The first thing to know about SourceCred is that we’re oriented around a core data structure: the graph. Although technically, it’s a quiver as the edges are directed, and we allow loop edges and multiple edges between the same pair of nodes.
Every node in the graph will potentially accumulate cred. This means that both contributions (like this post) and contributors (like me) are nodes in the graph. Every edge is directed, (it points from a
src to a
dst), but in general, we flow cred in both directions on each edge. For a deeper look at how we think about edge directionality, read this post.
SourceCred assigns scores based on weighted graphs; that is, graphs where every node has a weight, and every edge has a (forward, backwards) weight.
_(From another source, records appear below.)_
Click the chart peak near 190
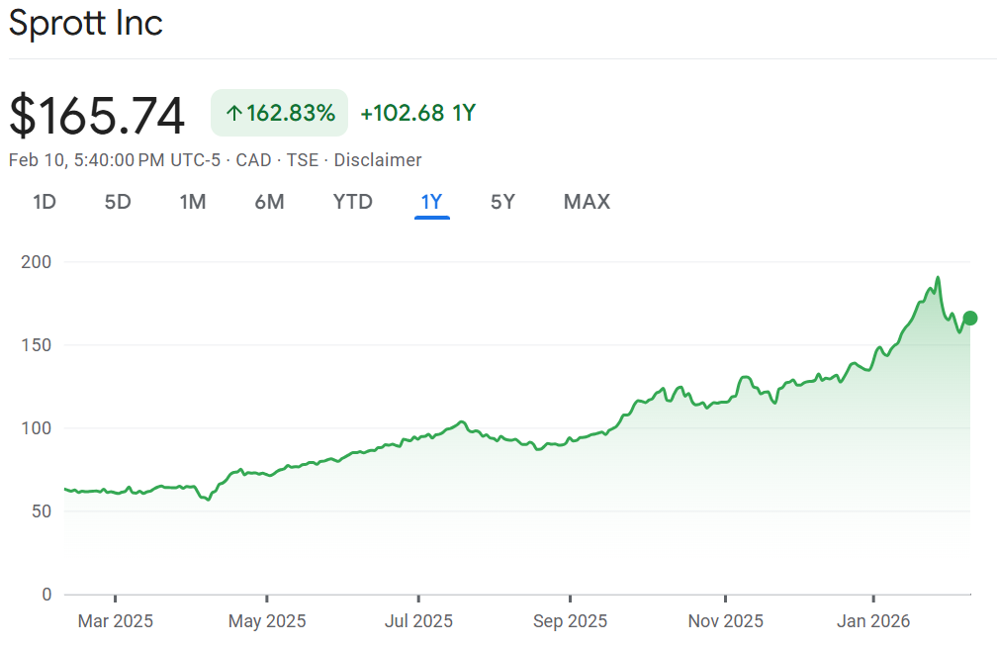This screenshot has width=997, height=648. click(x=937, y=278)
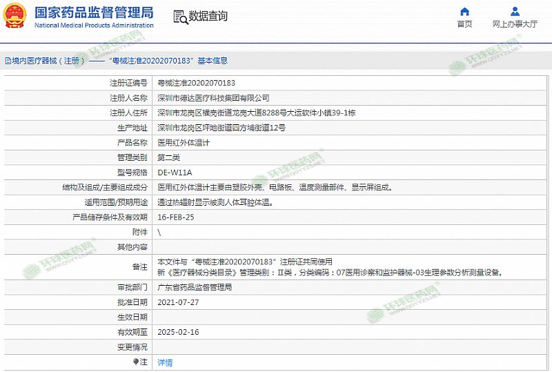Open 网上办事大厅 via its person icon
The width and height of the screenshot is (552, 372).
(x=515, y=11)
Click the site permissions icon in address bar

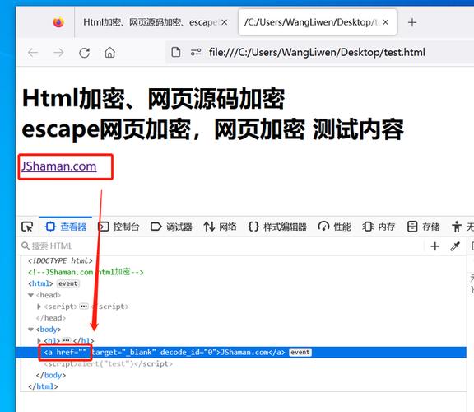pyautogui.click(x=196, y=53)
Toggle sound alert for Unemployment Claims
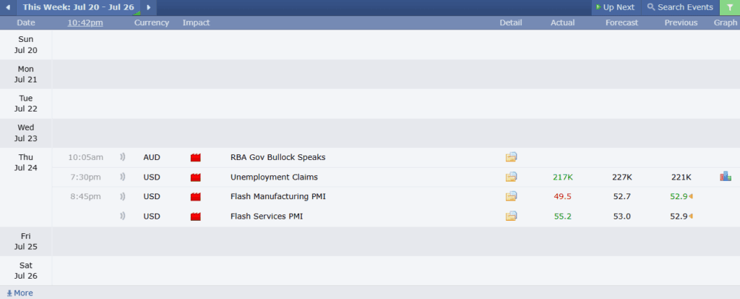 (123, 177)
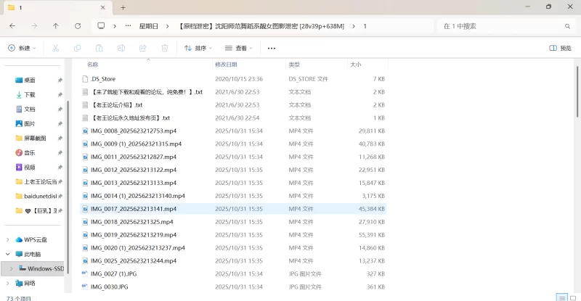Open the 新建 dropdown menu

tap(22, 48)
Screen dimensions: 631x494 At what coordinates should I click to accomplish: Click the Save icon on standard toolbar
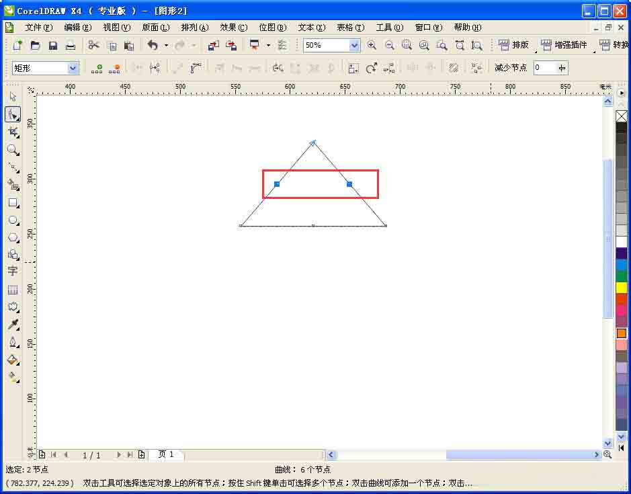(52, 44)
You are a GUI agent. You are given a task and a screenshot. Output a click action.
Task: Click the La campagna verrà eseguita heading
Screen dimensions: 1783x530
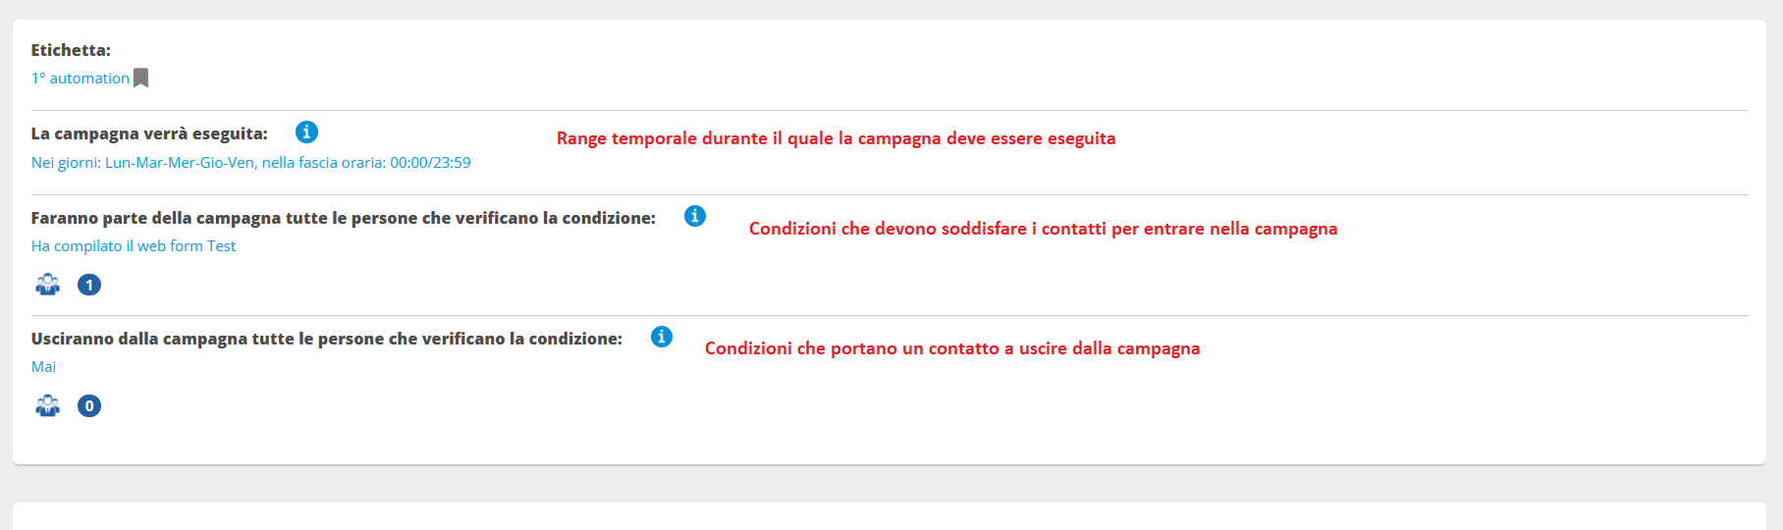pyautogui.click(x=149, y=133)
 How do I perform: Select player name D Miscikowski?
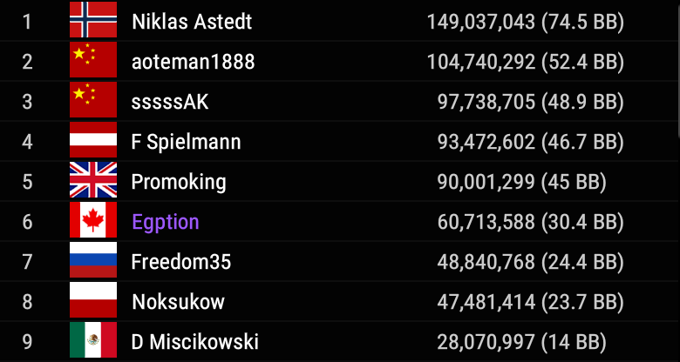pyautogui.click(x=195, y=341)
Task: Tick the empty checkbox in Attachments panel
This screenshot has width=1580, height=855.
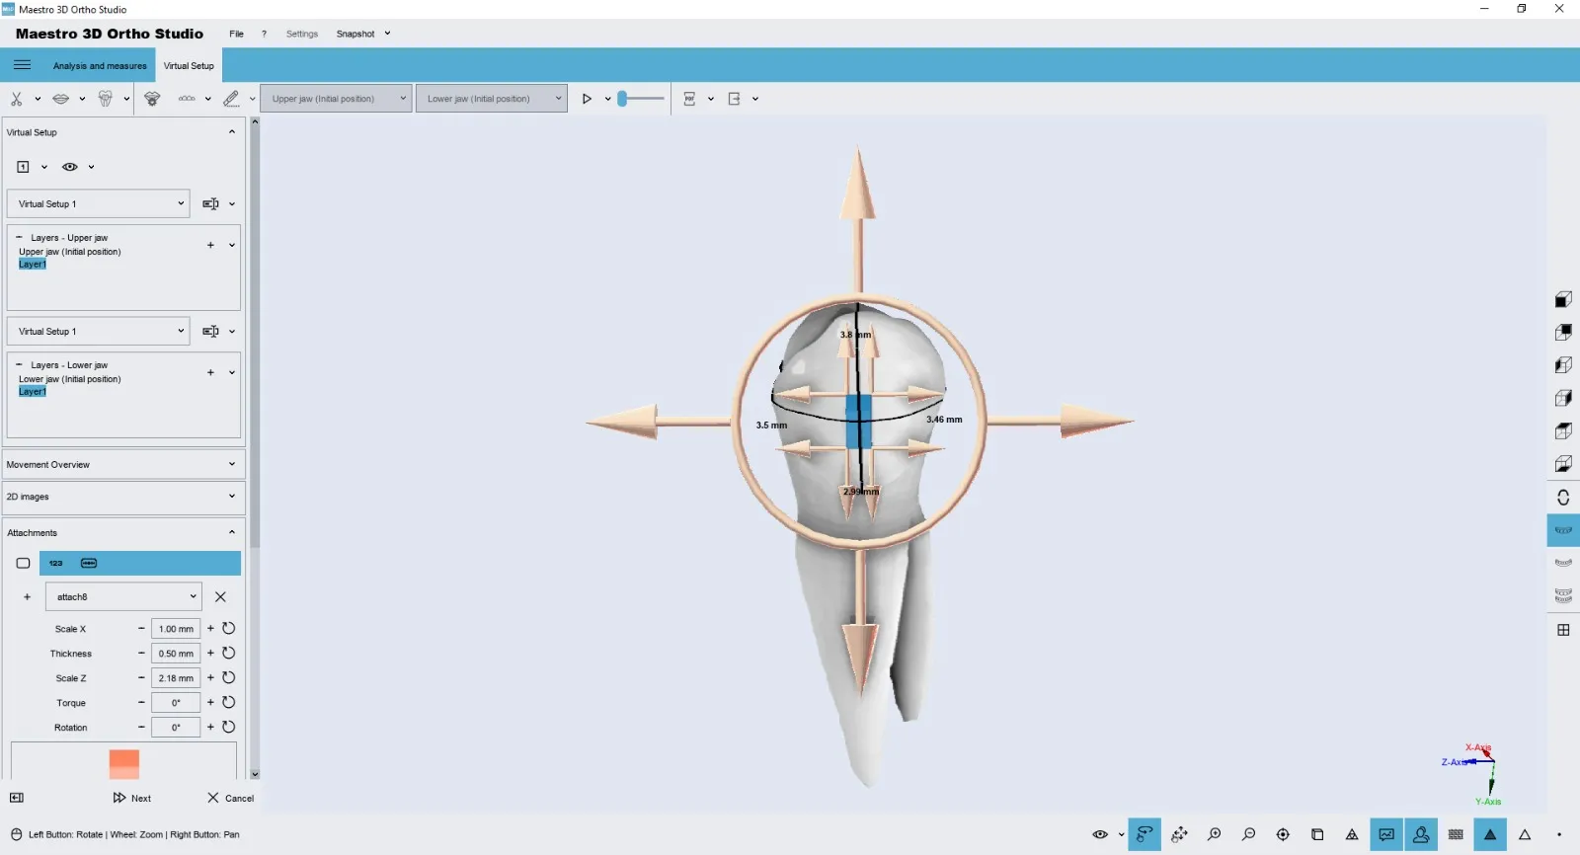Action: coord(24,564)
We assign cred scores to the nodes in the graph based on a modified PageRank algorithm; please be familiar with the PageRank whitepaper.
- We convert the graph into a markov chain, using the edge weights to determine the transition probabilities between nodes.
- We use the node weights to set the seed vector for PageRank; thus, you can think of each node as “minting” fresh cred in proportion to its weight
- This gives us a probability distribution over the nodes. However, we want cred scores, not raw probabilities. To fix this, we define a certain set of nodes as “scoring nodes” (i.e. all the user nodes). We then normalize scores so that the sum of all scoring nodes’ scores is equal to the target amount of cred, which by convention is the sum of all the node weights.
The above is the core idea of how we calculate cred. However, it’s actually a bit more complicated, because we want time-varying scores; i.e. we want to calculate the cred for each node (contributor or contribution) in every individual week of the project’s history.
We do that via the (reasonably well documented) timeline pagerank module. The basic idea is:
- We start with a weighted Graph that describes the whole history of the project
- We partition the history of the project into week-long intervals
- For each interval, we create an interval-specific graph where:
- Every “new” node or edge (created in most recent interval) has full weight
- Every “old” node or edge has exponentially decayed weight
- Every “future” node or edge has 0 weight
- Then, we calculate cred for each interval-specific graph, giving us an interval score
- A node’s total score is the sum of its interval score for all intervals
I hope this is a useful start – please ask questions and I’ll continue to elaborate. Also, I’m currently working on a refactor to make the WeightedGraph an explicit data type, which should make the code less convoluted and easier to follow.